14 years of work by an international team led by the University of Malta has been shared in a website detailing each and every one of their achievements.
The website gives a photographic recollection of the Phoenician Project, and gives visitors the possibility of exploring the discoveries through a diary-like account of all the important dives that led to the Archaic discoveries.
In 2007, the Phoenician Shipwreck Project’s first discovery was due to a remote sensing survey aimed at mapping Malta’s Underwater Cultural Heritage. 110m off Xlendi Bay in Gozo, the sonor data detected a Phoenician cargo datable to the 7th century BC.
Since then, the University of Malta in collaboration with a number of international partners, have been studying what turned out to be one of the most intriguing recent underwater archaeological discoveries, with close to two metres of archaeology buried in the seabed.

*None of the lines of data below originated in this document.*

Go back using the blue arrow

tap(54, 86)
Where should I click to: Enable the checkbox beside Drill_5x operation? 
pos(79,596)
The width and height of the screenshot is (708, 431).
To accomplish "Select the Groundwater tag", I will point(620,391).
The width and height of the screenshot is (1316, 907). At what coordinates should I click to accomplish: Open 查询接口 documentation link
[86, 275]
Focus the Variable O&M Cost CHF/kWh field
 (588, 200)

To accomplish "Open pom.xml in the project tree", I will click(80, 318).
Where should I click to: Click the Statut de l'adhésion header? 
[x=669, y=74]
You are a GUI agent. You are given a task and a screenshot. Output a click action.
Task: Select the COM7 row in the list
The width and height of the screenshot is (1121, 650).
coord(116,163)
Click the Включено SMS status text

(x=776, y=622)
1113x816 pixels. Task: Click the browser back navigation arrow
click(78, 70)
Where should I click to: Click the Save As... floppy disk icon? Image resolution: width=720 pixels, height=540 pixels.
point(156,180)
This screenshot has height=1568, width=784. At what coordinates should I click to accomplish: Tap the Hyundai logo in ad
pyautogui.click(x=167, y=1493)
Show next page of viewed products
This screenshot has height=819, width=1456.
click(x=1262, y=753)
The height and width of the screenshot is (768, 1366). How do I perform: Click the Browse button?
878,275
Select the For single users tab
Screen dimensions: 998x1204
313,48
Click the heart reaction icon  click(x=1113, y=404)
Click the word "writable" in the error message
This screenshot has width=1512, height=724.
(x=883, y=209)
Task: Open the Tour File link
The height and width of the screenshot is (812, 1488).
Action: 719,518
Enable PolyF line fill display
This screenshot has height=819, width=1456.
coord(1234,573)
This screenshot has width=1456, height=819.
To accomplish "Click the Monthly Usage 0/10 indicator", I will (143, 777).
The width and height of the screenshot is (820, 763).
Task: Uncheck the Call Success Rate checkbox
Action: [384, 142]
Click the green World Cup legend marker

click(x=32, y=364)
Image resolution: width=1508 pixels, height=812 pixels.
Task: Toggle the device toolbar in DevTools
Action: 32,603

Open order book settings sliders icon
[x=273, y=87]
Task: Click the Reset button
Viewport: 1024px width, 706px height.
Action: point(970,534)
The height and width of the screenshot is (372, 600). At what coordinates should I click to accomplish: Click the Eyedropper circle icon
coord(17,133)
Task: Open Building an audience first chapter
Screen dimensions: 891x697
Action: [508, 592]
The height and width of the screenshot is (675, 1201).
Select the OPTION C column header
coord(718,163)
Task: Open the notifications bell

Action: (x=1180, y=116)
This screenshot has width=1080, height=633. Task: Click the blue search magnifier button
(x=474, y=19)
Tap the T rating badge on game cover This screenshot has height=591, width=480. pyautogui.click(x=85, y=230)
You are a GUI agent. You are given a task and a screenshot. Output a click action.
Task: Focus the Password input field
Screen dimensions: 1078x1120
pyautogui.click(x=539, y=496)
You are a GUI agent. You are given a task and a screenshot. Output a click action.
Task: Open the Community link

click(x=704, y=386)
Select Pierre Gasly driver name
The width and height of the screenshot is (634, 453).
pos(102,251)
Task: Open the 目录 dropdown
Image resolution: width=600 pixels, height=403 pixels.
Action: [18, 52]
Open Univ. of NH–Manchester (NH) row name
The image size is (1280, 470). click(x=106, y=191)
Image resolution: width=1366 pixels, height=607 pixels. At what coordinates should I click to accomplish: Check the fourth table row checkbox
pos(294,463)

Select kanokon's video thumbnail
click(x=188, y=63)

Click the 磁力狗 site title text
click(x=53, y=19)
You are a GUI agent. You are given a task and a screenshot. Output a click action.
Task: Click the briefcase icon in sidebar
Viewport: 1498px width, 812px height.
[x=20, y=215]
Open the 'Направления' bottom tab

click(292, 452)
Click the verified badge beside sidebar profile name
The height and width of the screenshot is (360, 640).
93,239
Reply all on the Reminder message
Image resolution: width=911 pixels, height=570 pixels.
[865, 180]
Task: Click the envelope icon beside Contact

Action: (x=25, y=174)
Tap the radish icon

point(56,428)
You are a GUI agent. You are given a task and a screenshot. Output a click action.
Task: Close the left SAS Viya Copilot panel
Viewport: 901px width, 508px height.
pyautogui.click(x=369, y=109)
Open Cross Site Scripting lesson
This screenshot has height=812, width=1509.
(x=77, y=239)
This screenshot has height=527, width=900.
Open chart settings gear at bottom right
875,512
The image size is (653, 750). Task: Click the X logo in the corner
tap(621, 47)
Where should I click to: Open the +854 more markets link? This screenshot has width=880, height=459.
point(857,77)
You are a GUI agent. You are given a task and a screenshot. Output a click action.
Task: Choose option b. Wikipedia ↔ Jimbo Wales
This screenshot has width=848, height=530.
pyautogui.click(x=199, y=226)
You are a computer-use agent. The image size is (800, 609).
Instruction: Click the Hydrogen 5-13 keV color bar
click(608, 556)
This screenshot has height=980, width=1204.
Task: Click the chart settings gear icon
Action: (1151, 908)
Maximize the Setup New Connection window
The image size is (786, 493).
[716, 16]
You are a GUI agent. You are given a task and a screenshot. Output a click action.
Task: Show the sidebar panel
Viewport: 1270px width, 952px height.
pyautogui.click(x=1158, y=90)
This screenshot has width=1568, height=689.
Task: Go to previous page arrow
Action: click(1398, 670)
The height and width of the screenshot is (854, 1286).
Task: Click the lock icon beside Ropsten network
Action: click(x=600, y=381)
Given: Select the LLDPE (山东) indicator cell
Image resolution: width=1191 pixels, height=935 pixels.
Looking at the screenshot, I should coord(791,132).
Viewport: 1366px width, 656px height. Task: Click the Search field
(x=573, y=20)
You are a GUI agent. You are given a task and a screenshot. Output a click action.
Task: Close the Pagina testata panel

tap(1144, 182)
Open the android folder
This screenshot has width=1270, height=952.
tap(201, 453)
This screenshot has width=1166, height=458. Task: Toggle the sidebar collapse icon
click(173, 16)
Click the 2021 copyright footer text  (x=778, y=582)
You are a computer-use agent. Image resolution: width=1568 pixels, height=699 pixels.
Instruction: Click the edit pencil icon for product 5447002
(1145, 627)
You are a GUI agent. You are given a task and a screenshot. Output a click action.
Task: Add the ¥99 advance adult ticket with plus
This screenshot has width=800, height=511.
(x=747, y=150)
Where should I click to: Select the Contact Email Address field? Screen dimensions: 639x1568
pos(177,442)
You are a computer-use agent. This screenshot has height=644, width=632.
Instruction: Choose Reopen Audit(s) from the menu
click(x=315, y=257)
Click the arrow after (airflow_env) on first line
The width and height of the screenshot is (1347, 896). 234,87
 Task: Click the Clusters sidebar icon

Aix-Marseille University (AMU), Universita’ degli Studi di Urbino Carlo Bo, Laboratoire d’Informatique et Systemes, Le Centre Camille Jullian, RPM Nautical Foundation, and The Mediterranean Institute of Biodiversity and Marine and Continental Ecology IMBE all contributed to delivering material of the highest standard.
“This website is a collection of our trials and tribulations – of our roles that have played a significant part in making this project the success that it is”, said Project Director, Prof. Timmy Gambin.